*実行する課題*: スギ花粉症研究の歴史を扱った引用文から、「長年、スギ花粉症の疫学研究に」と「症患者が見られたとしている。」の間を、両端の語句も含めて一字も変えずに引用せよ。
-------- 引用文 --------
しかし今から50数年前の日本では、まったく無名の存在であった。

長年、スギ花粉症の疫学研究に携わり、同疾患の研究における一大事業といえる「スギ花粉症克服に向けた総合研究(総合研究)」(科学技術振興調整費)で主体的役割を果たした遠藤耳鼻咽喉科・アレルギークリニック(東京都)院長の遠藤朝彦氏に、長年にわたるスギ花粉症研究の歴史、特に意義深いトピックなどを振り返ってもらった。

始まりは栃木県日光市

 日本における最初のスギ花粉症患者は、1964年、当時東京医科歯科大学耳鼻咽喉科学教室に所属していた斎藤洋三氏〔現・神尾記念病院(東京都)顧問〕らが発表した論文(アレルギー 1964; 13: 16-18)で報告された。

 同論文では、栃木県日光市にあった古河電工日光電気精銅所病院の受診者の中に、春季に鼻腔、咽頭および眼結膜のアレルギー症状を呈するスギ花粉症患者が見られたとしている。

 遠藤氏は、

「当時、アレルギー研究者の多くは通年性アレルギー疾患に注目していた。

 そのため、この報告を受けても、"日本にスギ花粉症患者などほとんどいないのではないか"という反応が大半であった」と振り返る。

大気汚染なども発症者の急増に寄与

 だが大方の見解に反し、スギ花粉症は1960年代後半に増加し始め、1970年代後半~80年代に急増した。

 東京慈恵会医科大学では、1972年にアレルギー性鼻炎を対象とした疫学調査を開始。

同大学耳鼻咽喉科学教室に所属していた遠藤氏も調査に参画し、全国で行われた集団検診に従事した。

 同氏は、「1970年代に行った学校の集団検診では、多くの子供で鼻の穴が真っ黒だったことが印象に残っている。

 当時は、浮遊粒子状物質や二酸化硫黄などの大気汚染物質に対する規制があまり進んでいなかったためだろう」と語る。

 スギ花粉症の急増には、花粉そのものだけではなく、工場などから大量に排出されていた大気汚染物質も大きく寄与していた。

 同氏は「大気汚染物質は鼻粘膜の障害を引き起こし、スギ花粉などのアレルゲンが粘膜内に侵入しやすくなる要因となった」と説明する。

 その根拠として、大気汚染や生活環境などが改善された近年、スギ花粉症の増加ペースはほぼ一定になっているという。

多士済々、エポックメーキングな総合研究

 患者の増加に伴い深刻化していく花粉症の問題に対し、1995~2003年、科学技術庁(当時)は科学技術振興調整費による総合研究を実施。

 遠藤氏はこの研究に総合推進委員、研究実施担当者として主体的に関わった。
-------- 表示データ --------
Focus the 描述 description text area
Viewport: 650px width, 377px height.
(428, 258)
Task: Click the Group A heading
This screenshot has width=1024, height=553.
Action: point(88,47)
--------
*完成した解答*:
長年、スギ花粉症の疫学研究に携わり、同疾患の研究における一大事業といえる「スギ花粉症克服に向けた総合研究(総合研究)」(科学技術振興調整費)で主体的役割を果たした遠藤耳鼻咽喉科・アレルギークリニック(東京都)院長の遠藤朝彦氏に、長年にわたるスギ花粉症研究の歴史、特に意義深いトピックなどを振り返ってもらった。

始まりは栃木県日光市

 日本における最初のスギ花粉症患者は、1964年、当時東京医科歯科大学耳鼻咽喉科学教室に所属していた斎藤洋三氏〔現・神尾記念病院(東京都)顧問〕らが発表した論文(アレルギー 1964; 13: 16-18)で報告された。

 同論文では、栃木県日光市にあった古河電工日光電気精銅所病院の受診者の中に、春季に鼻腔、咽頭および眼結膜のアレルギー症状を呈するスギ花粉症患者が見られたとしている。